局長は、ふ、と笑った。「確かに天職かもしれない」大事なことだ、と局長は呟きそして「君からは覇気がまるで感じられないからな」と続ける。「ニュートラルにして鏡のようだ」とも。そのとおり。私の秤は、傾かない。でもそれを怠惰と呼んだ人は私は本当にたくさん知っているし、むしろそんな私が今抱いている将来像を必死で壊そうとしなかった人間を数える方がむずかしいくらい止められてきたのに、いま初めて私は私とおなじ意見のひとを見つけてしまった。あろうことかこの国の法の神が座っているだろう場所で。「事実のみを加味し、他人の誘導に乱されない判決が下せるだろう」「…ホントにそう思ってます?」「6割がたは。できればもう少し勤勉に、そして厳格になってほしいものだが、それは君とて自覚しているだろう?」まったく私をおちょくるように局長は顔を傾けてにやりと笑い、私は唇を尖らせる。

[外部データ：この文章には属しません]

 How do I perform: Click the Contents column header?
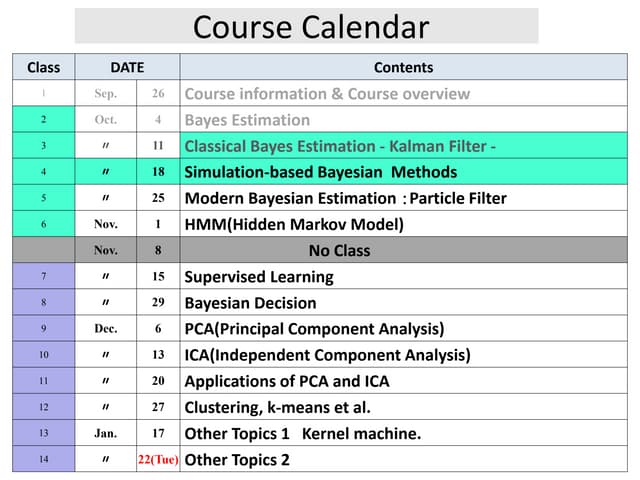click(403, 68)
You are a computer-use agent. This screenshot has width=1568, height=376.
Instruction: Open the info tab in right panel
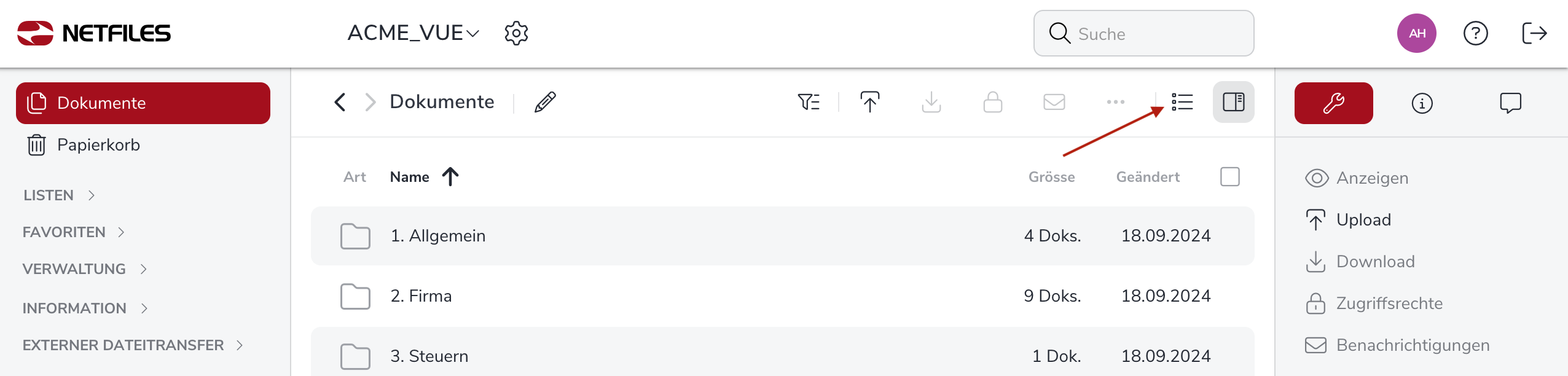[x=1422, y=103]
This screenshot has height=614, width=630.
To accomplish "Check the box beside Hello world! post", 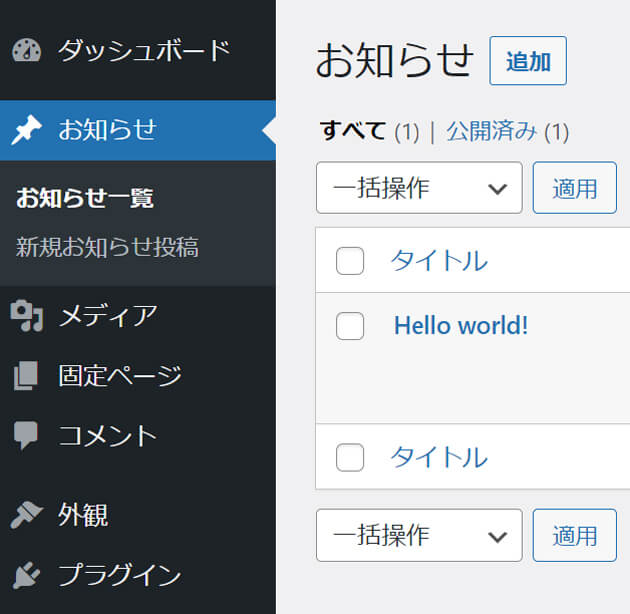I will [x=350, y=326].
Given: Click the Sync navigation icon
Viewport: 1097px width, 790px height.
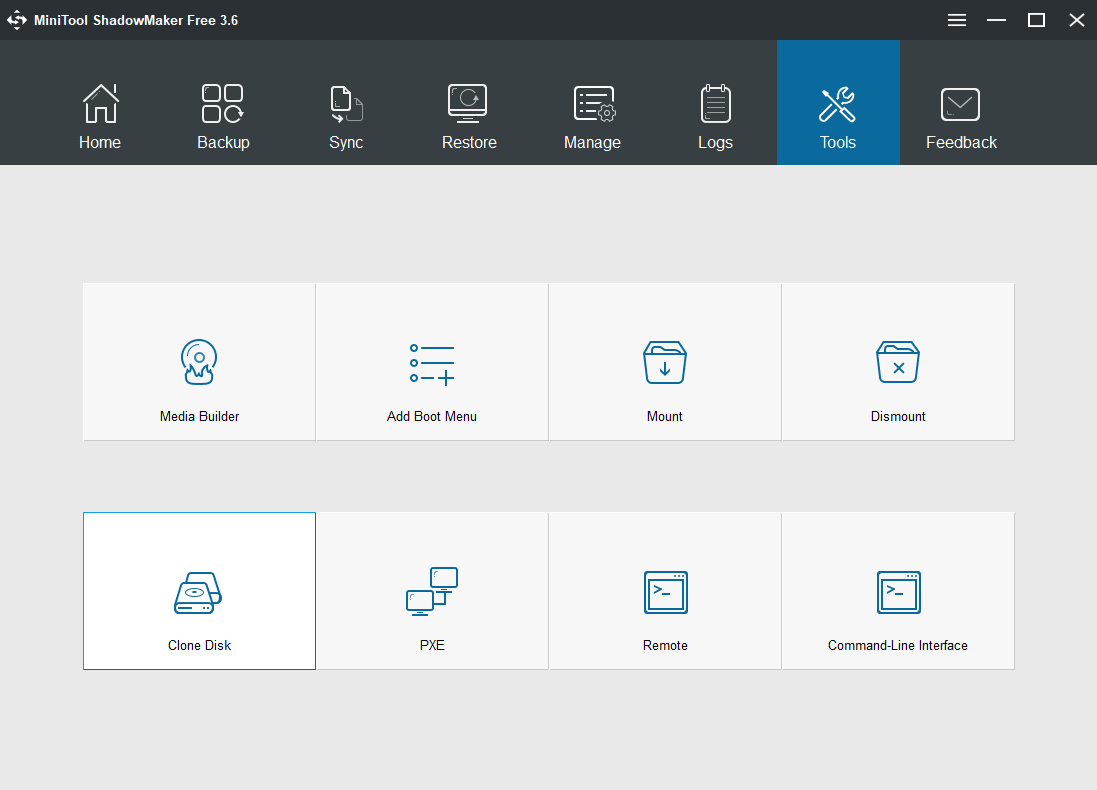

「局長は、私とおないどしのときには、もう検事になることを決めてらっしゃったんでしょう」「―ああ。今年度の一回目から来ていたのか。その通りだ」「そのあと彼女はいましたか、と」「……よく覚えているな。そんなことまで」私がにやにやと笑うと局長はむっと顔をしかめて腕を組む。「…今まで、ずっとひとりで来たんですか?」「一人ではない。多くの友が私を支えてくれた。今でもなお」「そうですか」あんまり友情に厚そうなタイプには見えないけど、案外、人のことを相棒なんて思ってるパターンなのかな。私はちょっと面白くなって、にやにやをひっこめて、唇だけで笑う。ゆめみる大人は、すてきだと思う。きちんとした大人になっても夢をみられる人は、きっとそれなりの根拠と土台の上で星を見る。それはほんとうに、すてきだ。「わたし、てんびん座なんです」局長は訝しげに目を細める。「個人情報を明かすなら、まずは名乗りたまえ。情報が混乱する」そうじゃないんだけどな。私は息を吸う。「みょうじです。みょうじおなまえ」「それでいい。みょうじくん、君には期待しておくことにしよう。未来を担う優秀な正義の天秤として」


肩をすくめて皮肉交じりに局長は首を振る。私はありがとうございます、と言って下がる。局長もまた、綺麗に足音を鳴らしてすり抜ける。私は噛み締めるように、確認する。歪んでしまった世界に届かない言葉を発し続ける、彼の正体は私を吊るすアストレアなのだろうと。ならば私はいずれ彼の、法の道具の末端に加わるべきなのかもしれない。そうして私は初めて、この先の生の天啓を、掴む。